Andrew and I often reflect on the home buying process. We didn’t look much at the neighborhood or what the view was from inside the house. We looked at the size of the windows and the shape of the bathroom and the floors. We looked at the look of the house but did not sit on the porch to see if it fit. We did not take our shoes off in the bedroom. We did not stand and look at the kitchen sink and look out the window. We didn’t even think of it.
When I dreamed about my future life, my husband and children and family, I did not think for a second about my in-laws. Don’t ask me why. Did I think I would marry a totally parent-less person?
That’s like dreaming about vacation but not thinking at all about the place you’ll stay.
I met Andrew’s parents several times during the eight years we knew each other but did not date. I’m sure they don’t remember those meetings but I remember each one – their bright spirits the obvious birth place of my lovely Andrew’s own inner light.
I am constantly surprised by this unexpected blessing of a delightful set of in-laws. I’m shocked when we visit and I come down the stairs, groggy from sleep, and find a cup of hot coffee fetched by my father-in-law and made exactly as I like it. I find myself tearing up with him as everyone says their goodbyes.
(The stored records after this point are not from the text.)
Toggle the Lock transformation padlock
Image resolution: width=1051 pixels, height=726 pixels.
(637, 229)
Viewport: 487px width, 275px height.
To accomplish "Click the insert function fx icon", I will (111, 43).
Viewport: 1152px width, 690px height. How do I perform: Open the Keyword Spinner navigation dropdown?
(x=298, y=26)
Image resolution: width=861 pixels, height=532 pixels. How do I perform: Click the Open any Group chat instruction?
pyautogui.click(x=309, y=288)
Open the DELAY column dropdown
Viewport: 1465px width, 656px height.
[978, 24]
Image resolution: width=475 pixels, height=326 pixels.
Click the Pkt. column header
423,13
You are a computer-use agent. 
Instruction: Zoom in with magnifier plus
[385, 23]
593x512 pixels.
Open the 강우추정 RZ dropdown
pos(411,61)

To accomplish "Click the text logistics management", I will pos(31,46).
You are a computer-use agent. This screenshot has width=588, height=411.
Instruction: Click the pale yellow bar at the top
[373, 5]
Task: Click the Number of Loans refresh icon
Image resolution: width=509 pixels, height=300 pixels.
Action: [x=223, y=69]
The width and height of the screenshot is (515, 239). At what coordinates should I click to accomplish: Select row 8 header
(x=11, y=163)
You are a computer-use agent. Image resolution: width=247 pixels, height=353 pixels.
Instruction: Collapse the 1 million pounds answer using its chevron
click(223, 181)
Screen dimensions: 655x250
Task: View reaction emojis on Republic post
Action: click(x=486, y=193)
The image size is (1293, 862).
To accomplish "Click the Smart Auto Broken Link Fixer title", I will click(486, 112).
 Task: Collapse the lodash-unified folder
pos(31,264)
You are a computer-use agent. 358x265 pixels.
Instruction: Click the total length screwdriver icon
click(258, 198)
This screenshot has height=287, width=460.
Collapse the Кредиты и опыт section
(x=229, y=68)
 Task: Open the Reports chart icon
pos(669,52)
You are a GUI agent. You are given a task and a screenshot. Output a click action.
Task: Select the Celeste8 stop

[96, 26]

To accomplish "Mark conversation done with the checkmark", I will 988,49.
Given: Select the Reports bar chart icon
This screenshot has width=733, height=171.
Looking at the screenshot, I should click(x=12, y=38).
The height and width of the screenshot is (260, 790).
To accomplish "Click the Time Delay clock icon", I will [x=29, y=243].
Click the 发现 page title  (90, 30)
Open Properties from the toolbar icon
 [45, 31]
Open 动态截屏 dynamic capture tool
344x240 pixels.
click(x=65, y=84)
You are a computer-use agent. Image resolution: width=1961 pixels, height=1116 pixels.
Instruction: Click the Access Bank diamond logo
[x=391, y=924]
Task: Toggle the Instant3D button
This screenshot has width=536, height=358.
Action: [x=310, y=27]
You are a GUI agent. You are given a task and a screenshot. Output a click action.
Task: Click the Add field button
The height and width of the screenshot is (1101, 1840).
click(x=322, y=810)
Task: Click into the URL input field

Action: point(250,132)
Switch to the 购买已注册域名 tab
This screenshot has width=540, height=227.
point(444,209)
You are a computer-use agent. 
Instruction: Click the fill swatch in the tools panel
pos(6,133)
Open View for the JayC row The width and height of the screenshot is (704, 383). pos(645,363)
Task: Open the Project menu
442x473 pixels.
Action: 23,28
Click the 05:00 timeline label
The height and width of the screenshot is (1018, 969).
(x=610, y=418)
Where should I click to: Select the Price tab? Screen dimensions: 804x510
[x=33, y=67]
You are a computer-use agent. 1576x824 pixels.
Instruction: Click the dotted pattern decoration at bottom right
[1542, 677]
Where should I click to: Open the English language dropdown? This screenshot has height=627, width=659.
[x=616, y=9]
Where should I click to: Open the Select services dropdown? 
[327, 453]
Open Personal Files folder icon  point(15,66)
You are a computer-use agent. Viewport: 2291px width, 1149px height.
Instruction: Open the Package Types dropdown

I’m always stunned by my sister-in-law’s heart of generosity. At one point she brought me upstairs in her house to show me some pregnancy clothes and we laughed over a pair of corduroy overalls with Winnie the Pooh embroidered awkwardly on them. Her guest bedroom had become a staging ground for her church nursery. She found my sister a play pen and cleaned it and brought it to them though she hardly knew her.
I’m always pleased to see my brother-in-law Nat as he selflessly asks question after question to make everyone feel welcome and loved. It’s incredible how positive he can be.
I find it so strange how close I feel to my brother-in-law Steve and sister-in-law Erin who live 12 hours away. Their love for my daughter is so strong I can feel it over the stark distance between us.
My mother-in-law is so good with Clare. Clare trusts her and loves her. I can see it. Her whole being is relaxed and calm when she is near her. She speaks her language.
And dear Pop-pop. He makes me a card. HE MAKES ME A CARD every birthday or holiday or anniversary. We crack jokes at family gatherings and this last meeting he and I sat next to each other and Clare, who was sitting on my lap, leapt over onto his. He had been timid about holding a wiggly baby but she didn’t care. They bonded easily together.
Our lives are sort of like a house. We have this picture in our head of what we want. A lot of beautiful things come with the house – some things you expect and some things you don’t. My in-laws have been like the sweet lilies you realize are planted all along you garden.
Years after being welcomed into their family I can’t believe that I didn’t even think about my husband’s family when I met and married him. What a wonderful surprise to like your family – to be filling up your life house with more and more surprise blessings.